Data Act: Commission issues updated FAQ

To aid in the implementation of the EU Data Act, the European Commission has released a set of frequently asked questions (FAQ). For a concise overview of these FAQs, refer to our previous blog post. With the Data Act being new and its implementation raising many questions, the Commission has now, five months later, issued an updated FAQ (version 1.2). In this post, we summarize the key changes of this update.

Data in scope: raw, pre-processed and derived 

Data holders are obliged to make available product data and related service data. However, only raw data and pre-processed data are within scope, while derived or inferred data are excluded from the data holder’s obligations. For details, see our previous blog post outlining why the EU Data Act does not care for “well-done” data.

A key question for businesses is to identify their data as raw or pre-processed and to determine which processing activities produce derived or inferred data.

In its updated FAQ, the Commission clarifies that ‘the level of enrichment of the data is one of the key factors in achieving a balanced and fair allocation of data value'. To distinguish between raw and pre-processed data and derived and inferred data, the Commission reiterates that recital 15 mentions concepts such as ‘substantial modification', ‘substantial investments in cleaning and transforming the data', and ‘proprietary and complex algorithms'. However, the Commission fails to offer specific guidance on the interpretation of these terms, which would have been beneficial in practical application.

The Commission further explains that all sensor measurements ‘require some level of interpretation before they can be communicated in a digital format, and additional investments may be necessary to make the data usable and understandable’ (eg cleaning, transforming, or reformatting).

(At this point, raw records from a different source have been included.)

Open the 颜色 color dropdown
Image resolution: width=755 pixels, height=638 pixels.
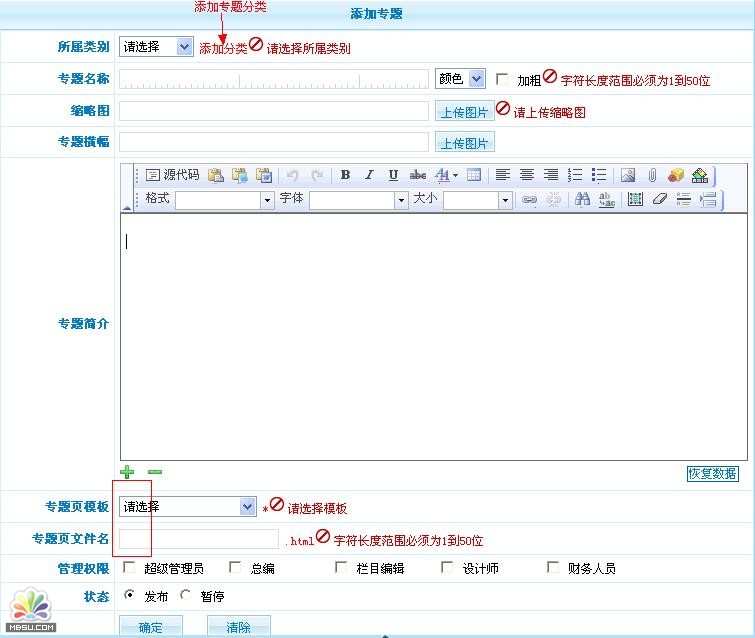(x=460, y=78)
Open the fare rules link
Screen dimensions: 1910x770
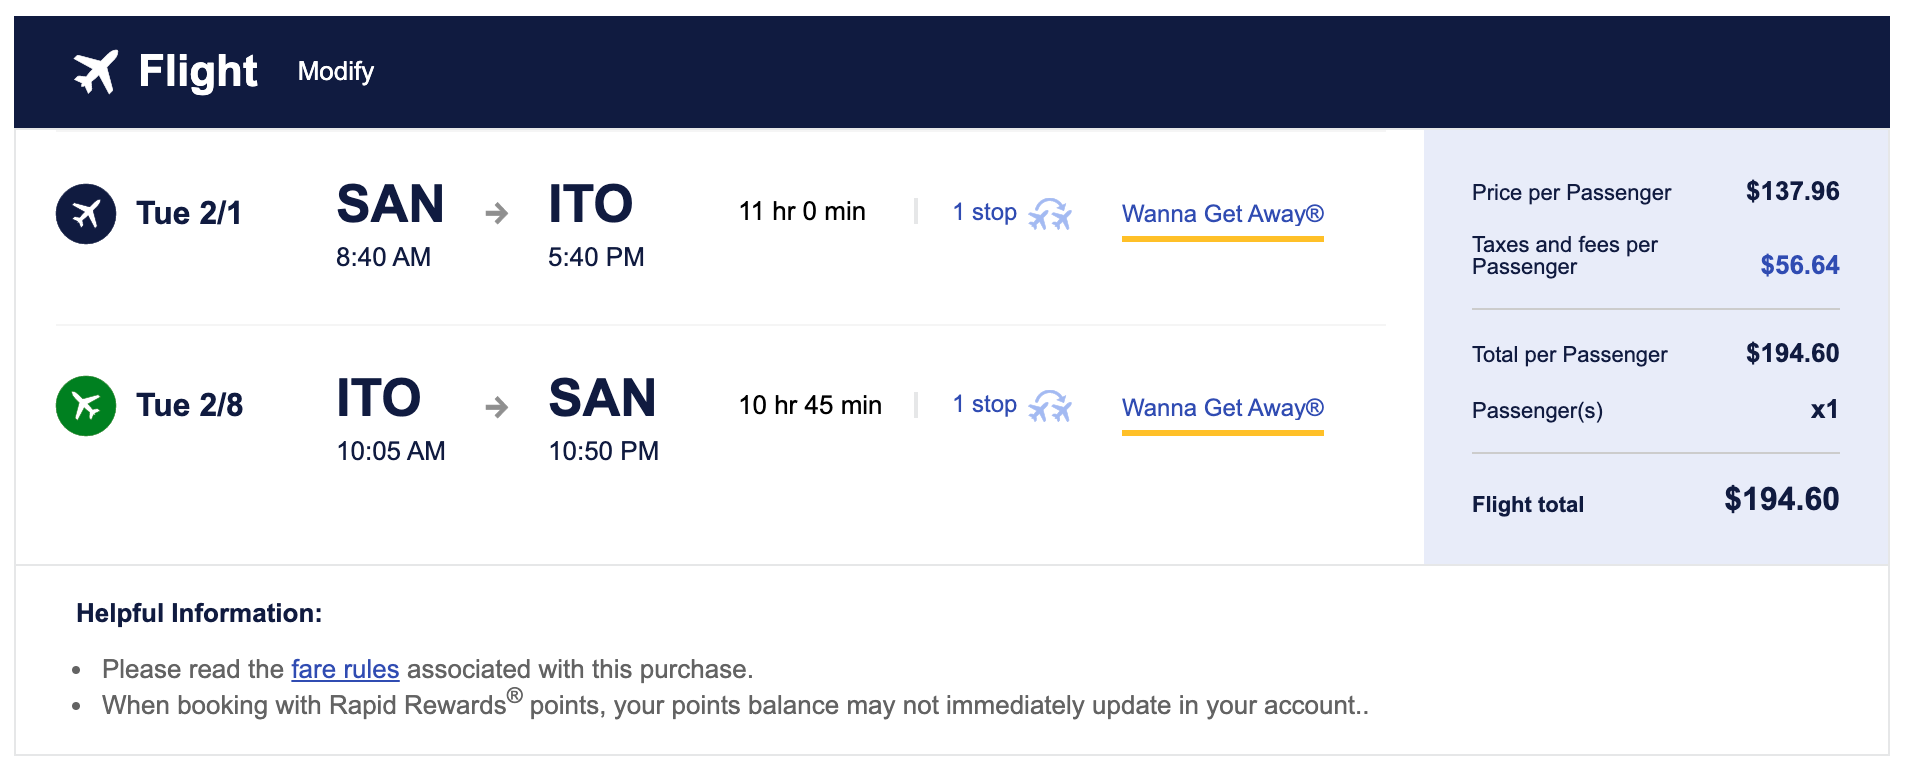tap(345, 669)
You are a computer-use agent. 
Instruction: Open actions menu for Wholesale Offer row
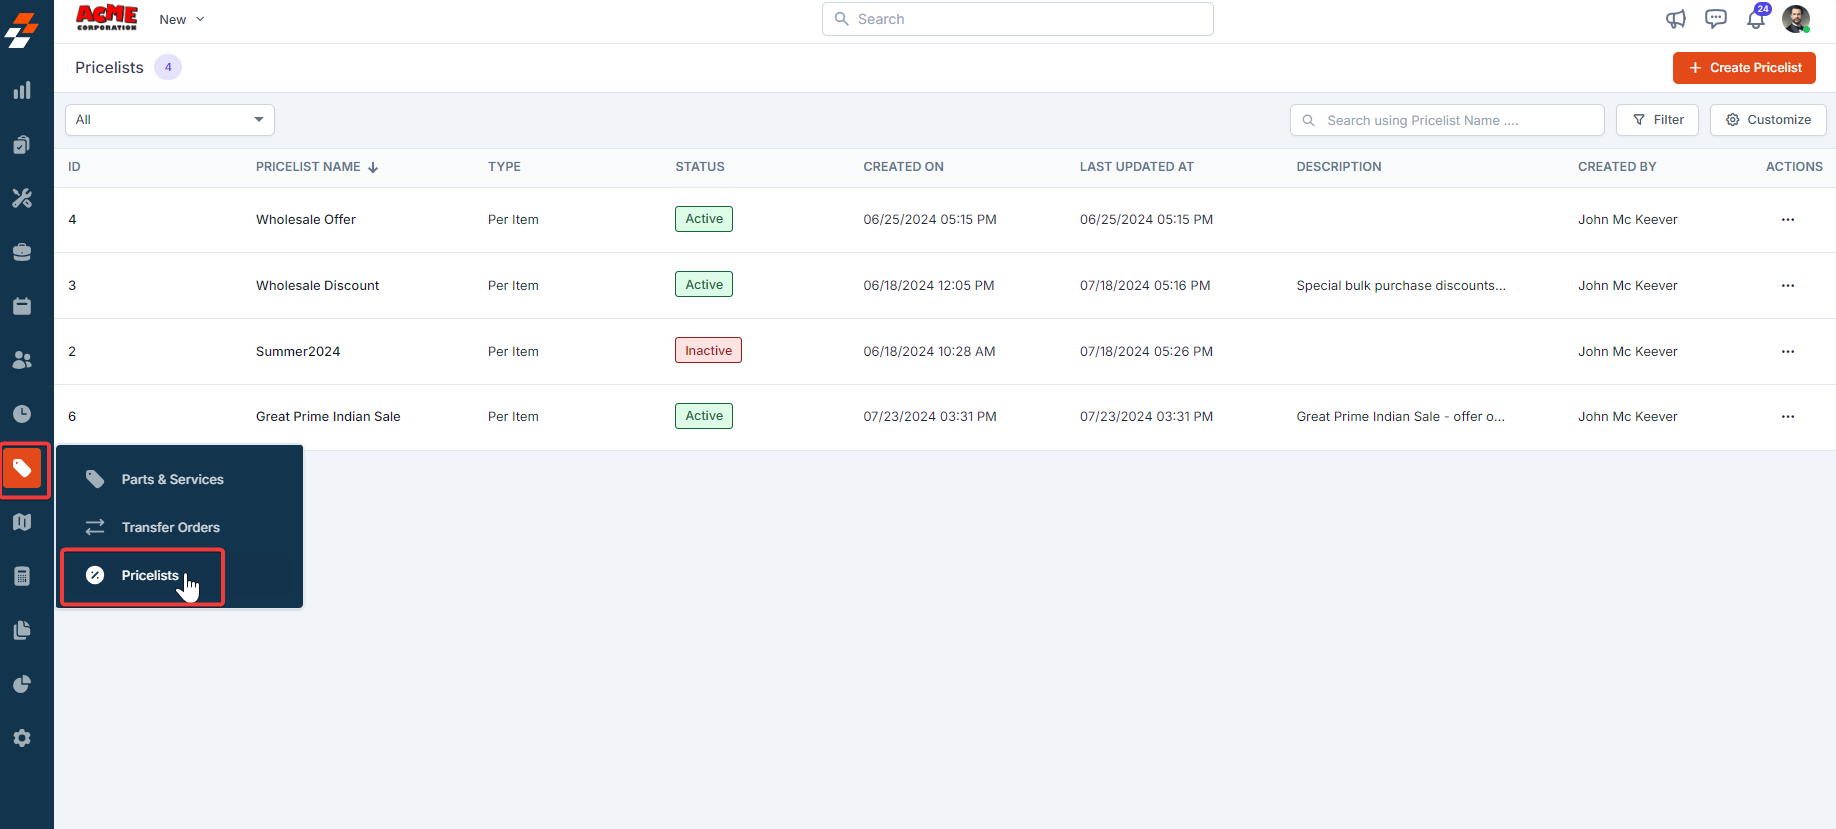click(x=1787, y=220)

The Commission indicates that businesses are not required to make significant investments in these processes. Instead, it is expected that users or third parties will possess a ‘reasonable’ level of technical capability to interpret the data independently.

Data in scope: exemption for ‘content’

Recital 16 stipulates that ‘content’ data is not in scope of the Data Act’s data access obligations. The Commission explains that ‘content’ includes textual, audio, or audiovisual material often protected by intellectual property rights. In other words, ‘content’ refers to copyrightable material from creative processes, intended for human consumption. The Data Act does not replace existing protections for such data but aims to open markets for other data types, such as measurements generated by connected products and non-creative output.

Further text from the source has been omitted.